• **Brief**:
Reading the listing below, count the lines that contain the word "tool" and give that count alone.

• **Exercise data**:
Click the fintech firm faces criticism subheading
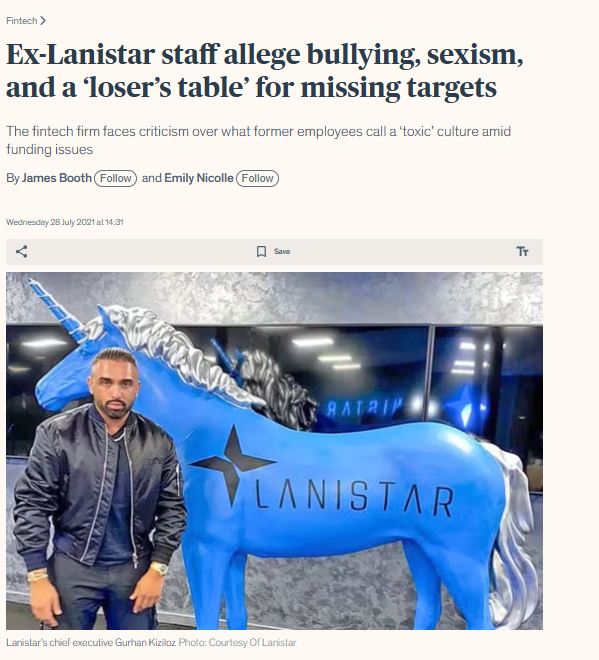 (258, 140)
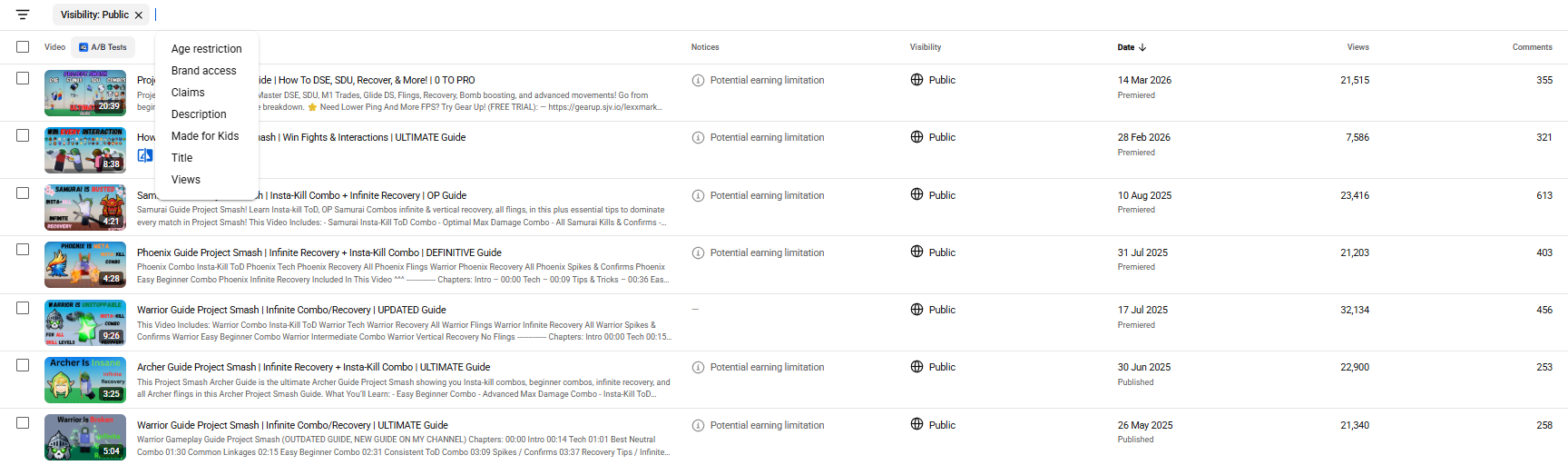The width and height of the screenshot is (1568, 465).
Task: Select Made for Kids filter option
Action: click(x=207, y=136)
...
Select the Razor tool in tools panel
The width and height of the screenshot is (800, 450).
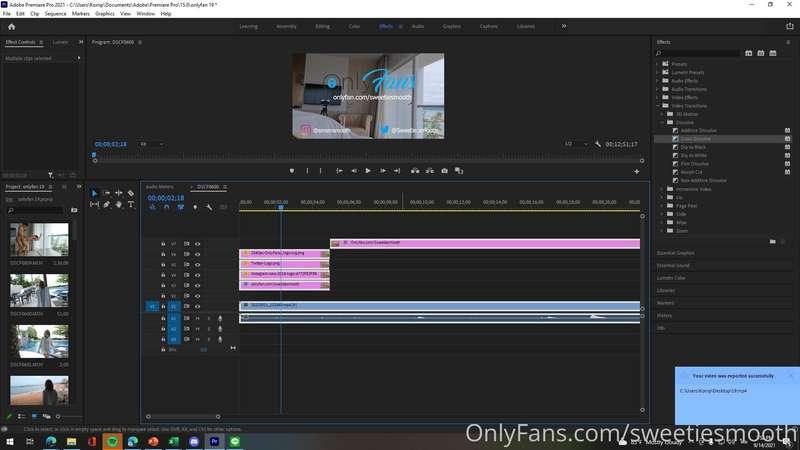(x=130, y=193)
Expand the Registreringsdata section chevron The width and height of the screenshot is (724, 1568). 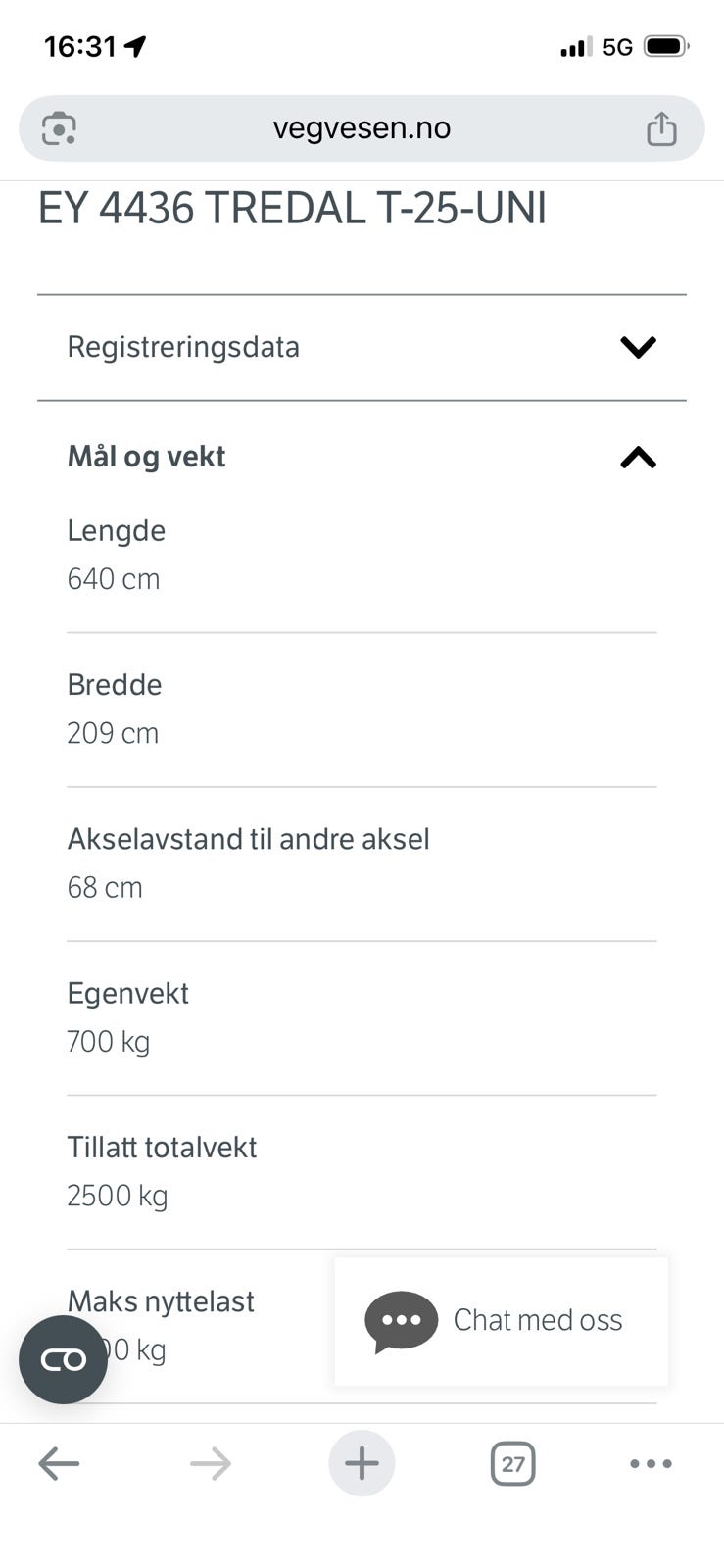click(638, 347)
---
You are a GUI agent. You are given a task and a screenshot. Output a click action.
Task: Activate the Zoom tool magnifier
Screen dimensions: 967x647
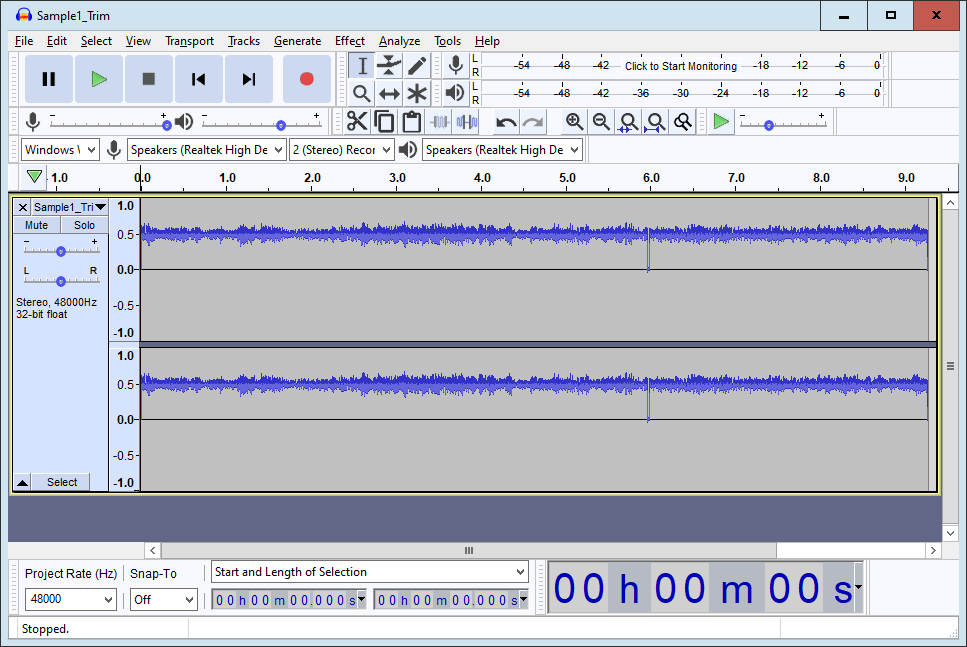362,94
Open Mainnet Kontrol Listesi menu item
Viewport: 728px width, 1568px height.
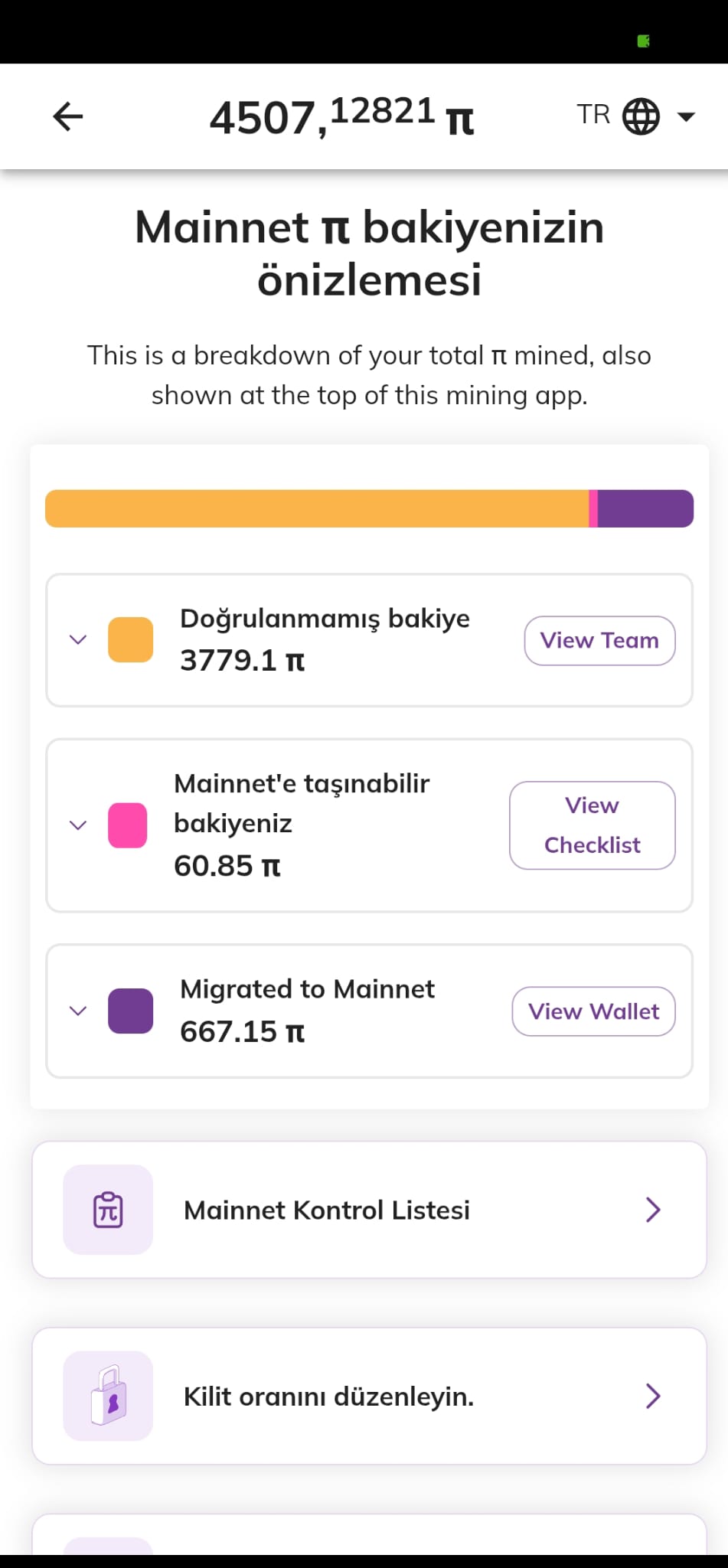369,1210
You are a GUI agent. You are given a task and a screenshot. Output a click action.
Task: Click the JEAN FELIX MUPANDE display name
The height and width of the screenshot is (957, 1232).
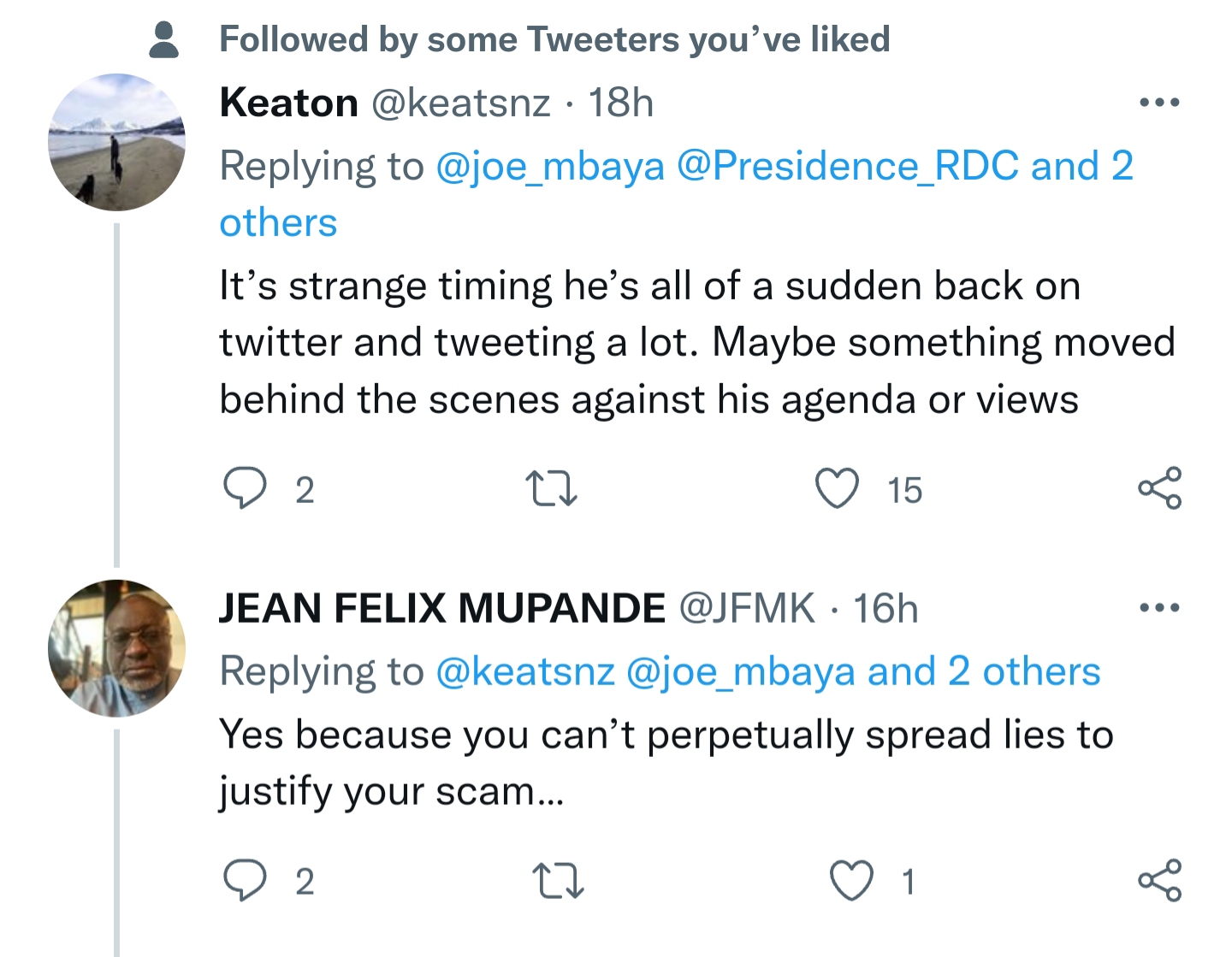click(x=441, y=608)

• **Solution below**:
2